The kids just left for school after over two weeks off, the littler boys all shiny and proud in their new clothes and Sam carrying his very own violin, brought to him by Santa. Eli was up early, showered and ready for the day by time I got up, a little surly but still, up and ready to go. The house is quiet now, and I have gone from room to room turning off lights and mopping up water from the bathroom floor, putting lids on toothpaste and hair gel and rinsing out the bowls from the oatmeal. Laundry going already, the sound of zippers and buttons clinking against the dryer drum and the washer just hitting the spin cycle. The baby still sleeps.
This is my life now, the one of slower mornings and cleaning up messes and planning dinners that actually require cooking as opposed to opening up a box of Hamburger Helper or making tacos. I thought it would be easier, not in the sense of “stay at home moms don’t really work (because God knows that is a lie!)” but in the sense of being less stressed about getting everything and everyone ready and out the door in order to go to work…but it isn’t easier, it’s just a different kind of hard.

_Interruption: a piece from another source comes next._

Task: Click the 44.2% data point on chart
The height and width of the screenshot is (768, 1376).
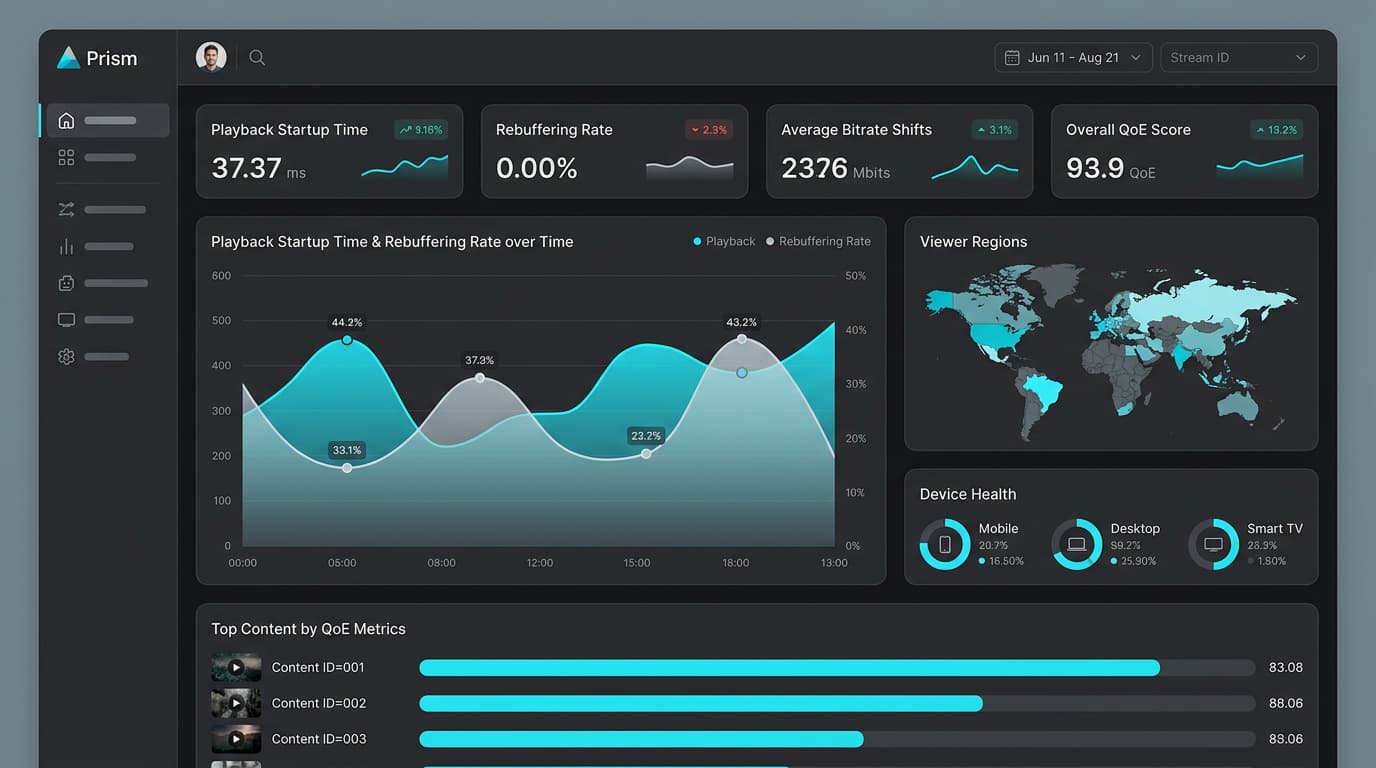Action: click(x=347, y=340)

So I write while the baby sleeps, not just here but some other things I am working on, wanting and needing to write in order to keep somewhat sane and maybe someday make some money. I look for online work I can do from home (and if any of you have some leads on freelance editing or ghostwriting blog posts or whatever, let me know!), and try to keep the panic at bay. I drink my coffee and do the small chores and try to live in this moment of gratitude for these slower mornings while the baby sleeps.